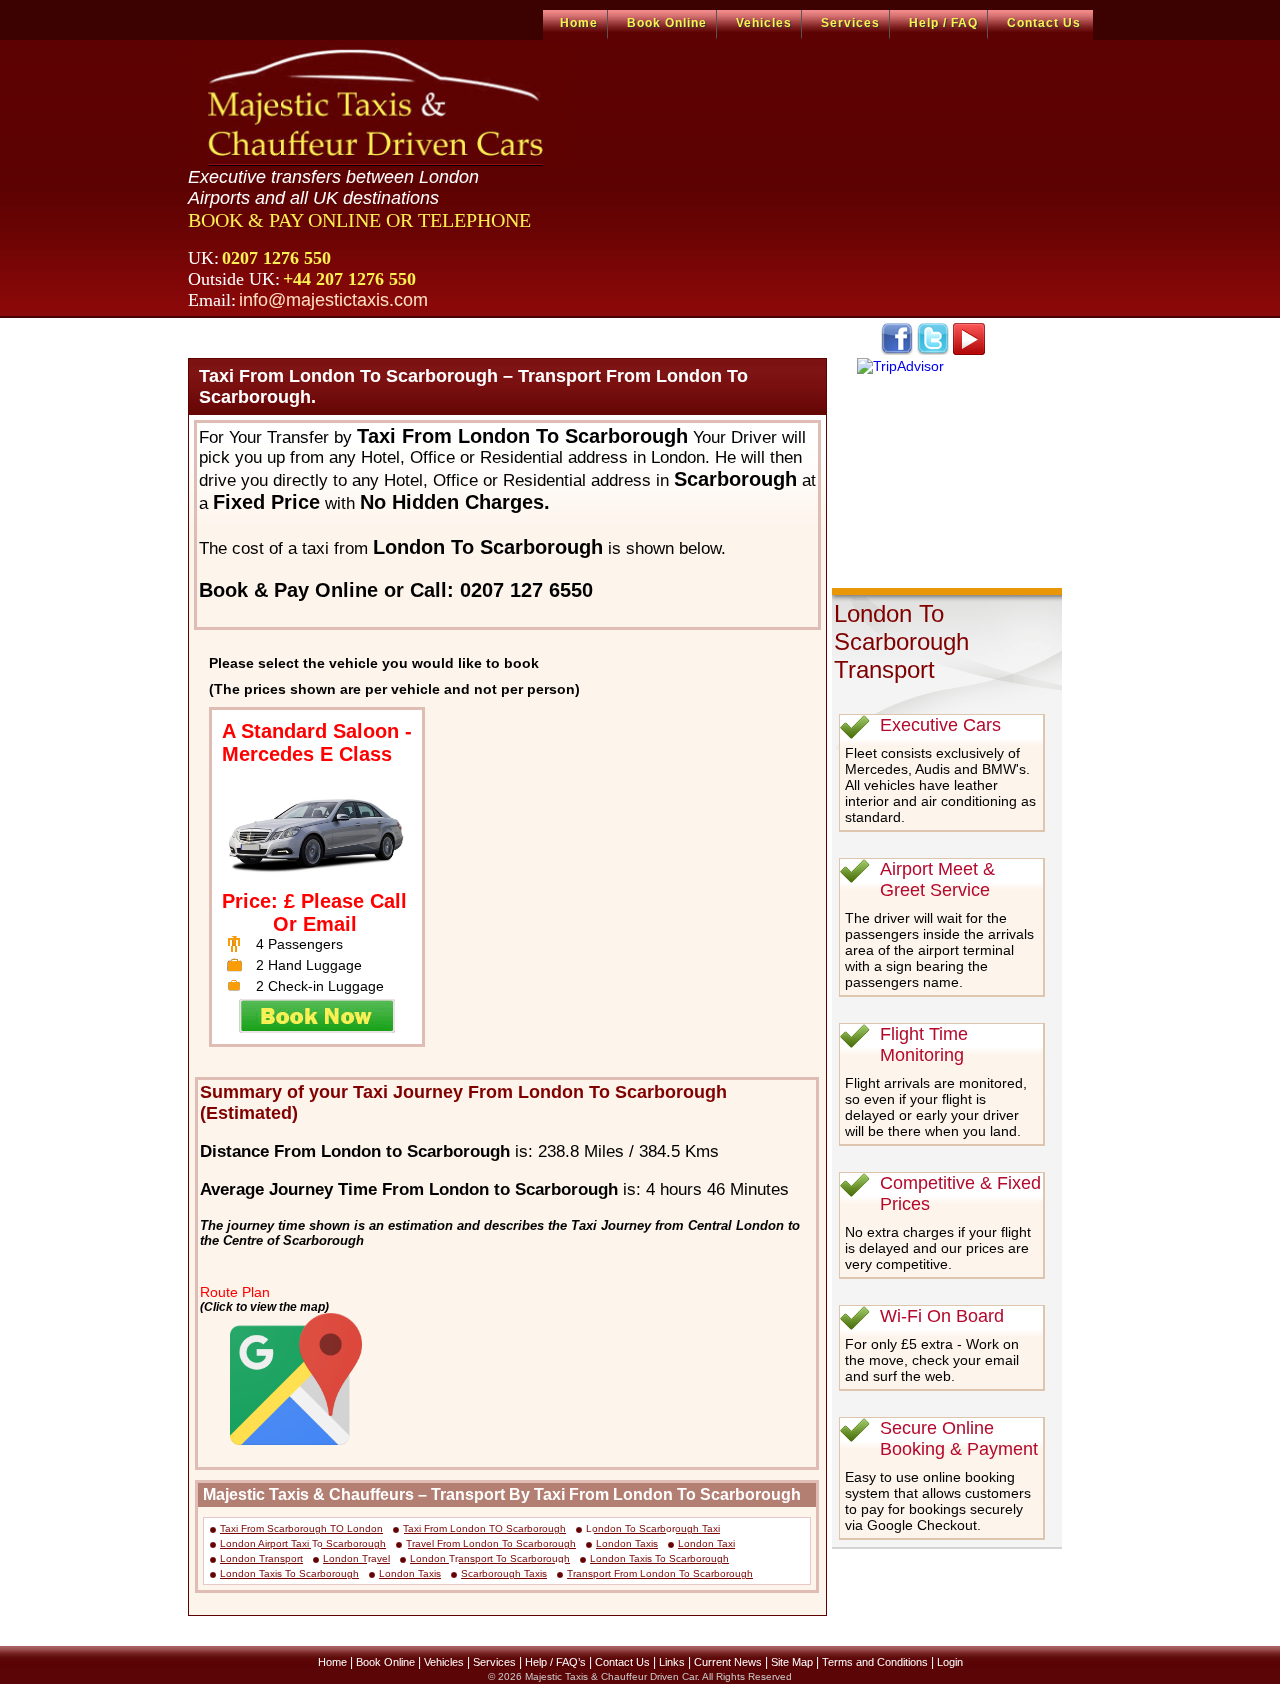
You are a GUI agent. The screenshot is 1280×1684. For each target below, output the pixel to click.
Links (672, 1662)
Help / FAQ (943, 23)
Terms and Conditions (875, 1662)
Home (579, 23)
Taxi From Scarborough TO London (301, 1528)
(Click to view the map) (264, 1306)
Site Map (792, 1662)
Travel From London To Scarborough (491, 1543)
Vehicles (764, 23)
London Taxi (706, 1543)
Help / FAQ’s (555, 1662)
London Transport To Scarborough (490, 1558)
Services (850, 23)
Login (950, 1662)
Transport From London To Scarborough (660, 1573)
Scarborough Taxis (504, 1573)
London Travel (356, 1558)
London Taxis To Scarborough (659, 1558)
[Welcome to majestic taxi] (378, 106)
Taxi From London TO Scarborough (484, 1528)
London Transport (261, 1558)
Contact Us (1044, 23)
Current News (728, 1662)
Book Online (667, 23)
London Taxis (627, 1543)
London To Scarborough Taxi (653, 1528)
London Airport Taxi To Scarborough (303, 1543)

= = = = =

Exercise directions: Print the lines of the entries, exactly, from the one containing "Login (950, 1662)" down to the final line, and leave out all the others.

Solution below:
Login (950, 1662)
Transport From London To Scarborough (660, 1573)
Scarborough Taxis (504, 1573)
London Travel (356, 1558)
London Taxis To Scarborough (659, 1558)
[Welcome to majestic taxi] (378, 106)
Taxi From London TO Scarborough (484, 1528)
London Transport (261, 1558)
Contact Us (1044, 23)
Current News (728, 1662)
Book Online (667, 23)
London Taxis (627, 1543)
London To Scarborough Taxi (653, 1528)
London Airport Taxi To Scarborough (303, 1543)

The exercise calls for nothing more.